Todd Park begins new chapter
U.S. chief technology officer Todd Park is reportedly packing up to head back West — Silicon Valley, specifically.
That means he’s technically leaving his White House post but not the administration of President Barack Obama.
Park “is expected to take on a new White House role, working from Silicon Valley to recruit tech talent into government roles,” Fortune reported on Friday. “For example, he recently helped hire former Google executive Mikey Dickerson to help identify and fix government websites.”
Before moving to his White House job in 2012, Todd Park became CTO of the U.S. Department of Health and Human Services in 2009.
In HSS role, Park most notably set out to make the mountains of health data HHS amassed into information that public and private health entities could use to improve treatments, declaring his intentions to make HHS the NOAA of health data.

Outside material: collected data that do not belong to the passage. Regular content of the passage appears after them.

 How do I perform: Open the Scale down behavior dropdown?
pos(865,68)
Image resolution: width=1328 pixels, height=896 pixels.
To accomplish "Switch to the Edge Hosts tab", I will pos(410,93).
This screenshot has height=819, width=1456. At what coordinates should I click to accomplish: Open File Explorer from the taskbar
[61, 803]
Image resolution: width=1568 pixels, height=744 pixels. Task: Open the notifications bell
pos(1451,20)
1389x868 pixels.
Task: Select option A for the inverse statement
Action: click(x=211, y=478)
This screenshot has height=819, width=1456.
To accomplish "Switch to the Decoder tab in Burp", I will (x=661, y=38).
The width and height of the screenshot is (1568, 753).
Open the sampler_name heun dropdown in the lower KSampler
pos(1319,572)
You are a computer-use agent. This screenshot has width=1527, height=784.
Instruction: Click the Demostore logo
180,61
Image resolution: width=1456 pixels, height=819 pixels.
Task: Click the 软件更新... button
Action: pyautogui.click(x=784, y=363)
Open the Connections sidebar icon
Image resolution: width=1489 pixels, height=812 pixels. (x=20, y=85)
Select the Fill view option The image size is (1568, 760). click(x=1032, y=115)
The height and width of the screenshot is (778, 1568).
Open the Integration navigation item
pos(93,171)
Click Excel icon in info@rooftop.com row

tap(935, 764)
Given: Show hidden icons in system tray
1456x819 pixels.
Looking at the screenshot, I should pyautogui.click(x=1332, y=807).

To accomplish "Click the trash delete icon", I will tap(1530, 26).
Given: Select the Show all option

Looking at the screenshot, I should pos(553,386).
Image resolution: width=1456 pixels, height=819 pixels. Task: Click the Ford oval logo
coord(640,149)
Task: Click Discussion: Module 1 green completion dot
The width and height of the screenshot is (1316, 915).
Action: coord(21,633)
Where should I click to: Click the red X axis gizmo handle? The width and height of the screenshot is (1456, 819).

[See also: Why Todd Park wants to set data free.]
Park was also involved with the Health Data Initiative and was known for praising and working to foster startups, innovative apps and uses of health technologies.
While his role in the White House was mostly outside the political spotlight, Park did come under GOP fire in the months after the Healthcare.gov debacle, to which some supporters reacted by creating the Let Todd Work website.
[See also: Todd Park next to get grilled by GOP and Park sits before squabbling Congressmen.]
Prior to serving in the federal government, Park was a co-founder of athenahealth and Castlight.
Fortune reported that Park's decision came about because of "his family's desire to move back to the West Coast."
Government Health IT translation: Park either proposed the new Silicon Valley role or else he attempted to resign and Obama wanted to keep him within the administration enough to allow such a move.
The White House has yet to reveal who might replace Park.